Similar to the first film, “Dark Web” opens with a group of friends and their Skype call, though no former cyberbullies here. Matias, played by Colin Woodell, is using his brand new laptop that he won’t answer where he got it from, but the group does know that someone connected to the dark web was the previous owner. Him and his friends spend the night in a game of cat and mouse with people from the dark net to make sure the compromising contents of the laptop are not released, in fear of Matias’ girlfriend getting hurt due to their actions. 

There was a sense of hopelessness in the first film with how the characters felt trapped in their own computers and the audience was stuck watching it all unfold, which continues here, but feels even more somber. 

Since this time around the threat is real people, the characters feel more helpless, especially because the people messing with them may have had everything planned out beforehand. While the film takes a more tense thriller approach than the full horror of the first film, there is something so frightening about the idea that there could be people anywhere in the world who could easily manipulate everything in your life through a simple computer hack. 

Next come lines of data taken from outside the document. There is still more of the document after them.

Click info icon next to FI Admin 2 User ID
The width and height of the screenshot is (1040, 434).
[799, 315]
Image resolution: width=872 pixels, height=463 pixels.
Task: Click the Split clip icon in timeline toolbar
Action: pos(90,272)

Should you look to this film as some kind of realistic portrayal of the dark web and hacking? Absolutely not. It doesn’t need to be authentic if the film is able to capture why that idea is scary. 

I can take some logic out of the fear of your own words being manipulated in a fake 911 call and how it’s portrayed in such an intense way via a movie screen. In a world of deep fakes, this can be a genuine panic.

There seems to be a negative reception with these films. They’ve done okay critically, but audiences have never really connected with them. This might be due to the form of the film and how it all takes place completely on a computer screen. It can be too far of a stretch for an audience to take. But don’t let its desktop style deter you. These are effective little films that tap into our own fears surrounding technology and the internet in a fun and creepy way.

“Unfriended” and “Unfriended: Dark Web” are available to rent wherever digital rental is available.